For instance, if after running the chain for 10,000 steps, I look at every fifth value (say) of \(\Theta_1\) for 10,000 more cases, then I have a sample of size 10,000 from the (marginal) posterior distribution of \(\Theta_1\). (Call this \(\Theta_{1i}\) for \(i = 1,\ldots,10000\).)

I can approximate:

- \(\E( h(\Theta_1) \given X, Y )\) by \(\frac1{10000} \sum_{i=1}^{10000} h(\Theta_{1i})\)
- \(\P{\Theta_1 > c \given X, Y}\) by the proportion of \(\Theta_{1i}\)’s that are \(> c\).
- and so forth.

The Gibbs’ sampler is convenient and efficient, *when we can compute
the complete conditionals*.

Why does this work?

To see why, the Gibbs sampler works, we look at a slightly more general situation first.

Suppose \(X\) has distribution \(\pi\) and \(h\) is a function on the possible values of \(X\). Define \(Y = h(X)\). Then \[ P(x, A) = \P{X \in A \given Y \near h(x)} \] is the transition kernel for a Markov chain \((X_n)_{n\ge 0}\) where we sample \(X_{n+1}\) from the conditional distribution of \(X \given Y = h(X_n)\).

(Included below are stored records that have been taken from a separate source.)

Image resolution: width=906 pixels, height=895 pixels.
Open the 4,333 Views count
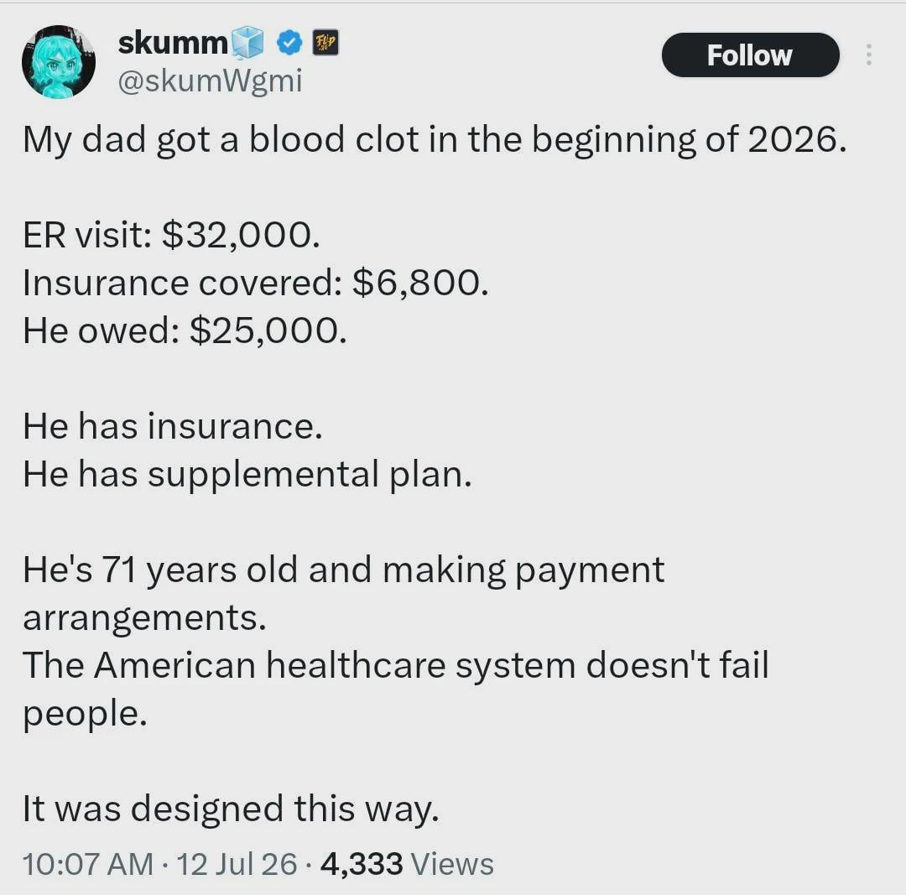[x=408, y=864]
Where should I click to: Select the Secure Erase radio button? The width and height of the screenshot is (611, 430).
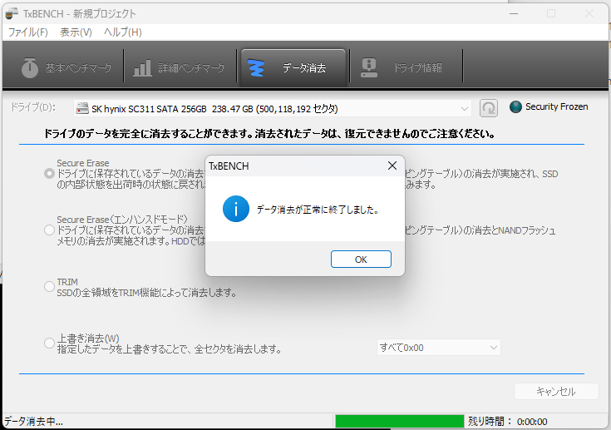(49, 174)
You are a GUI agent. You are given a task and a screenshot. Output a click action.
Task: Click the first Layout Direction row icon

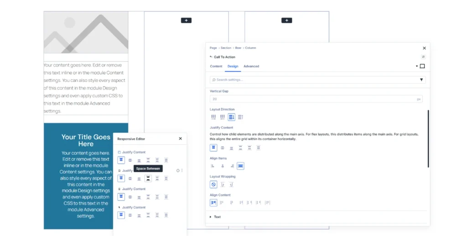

The key fact is that \(\pi\) is an invariant distribution for the chain. To see this, write \(\pi P\) to denote the distribution of a random variable obtained by starting in distribution \(\pi\) and taking one step under the transition kernel \(P\). Formally, we have \[\begin{aligned} \pi P(A) &= \int P(x,A) \pi(dx) \cr &= \int \int_{t\in A} P(x,dt) \pi(dx) \cr &= \int \int_{t\in A\atop h(t) = h(x)} P(x,dt) \pi(dx) \cr &= \int \int_{t\in A\atop h(t) = h(x)} \P{X \near t \given Y \near h(x)} \P{X \near x} \cr &= \int \int_{t\in A\atop h(t) = h(x)} \P{Y \near h(t) \given X \near t} \frac{\P{X \near x}}{\P{Y \near h(x)}} \P{X \near t} \cr &= \int \int_{t\in A\atop h(t) = h(x)} \frac{\P{X \near x, Y \near h(x)}}{\P{Y \near h(x)}} \P{X \near t} \cr &= \int \int_{t\in A\atop h(t) = h(x)} \frac{\P{X \near x, Y \near h(t)}}{\P{Y \near h(t)}} \P{X \near t} \cr &= \int \int_{t\in A\atop h(t) = h(x)} P(t,dx) \pi(dt) \cr &= \int_{t\in A} \int_{x\atop h(x) = h(t)} P(t,dx) \pi(dt) \cr &= \int_{t\in A} \pi(dt) \cr &= \pi(A). \end{aligned}\] In general, \(P(x,A)\) will not necessarily satisfy the conditions we need to make the chain ergodic.

But we can find a set of functions \(h_1,\ldots, h_m\) with corresponding kernels \(P_1, \ldots, P_m\) and then construct a new kernel by choosing one at random at each stage or cycling between them.

Now, back to the

**Gibbs sampler**. This uses the above strategy with functions \(h_i\) defined by \[ h_i(x) \equiv h_i(x_1,\ldots,x_m) = (x_1, \ldots, x_{i-1}, x_{i+1}, \ldots, x_m). \] The distribution of \(X\) given \(h_i(X)\) is a complete conditional.In practice, we either cycle through the variables or select them randomly. (There are significant advantages to the latter – specifically detailed balance – although the former is more common.)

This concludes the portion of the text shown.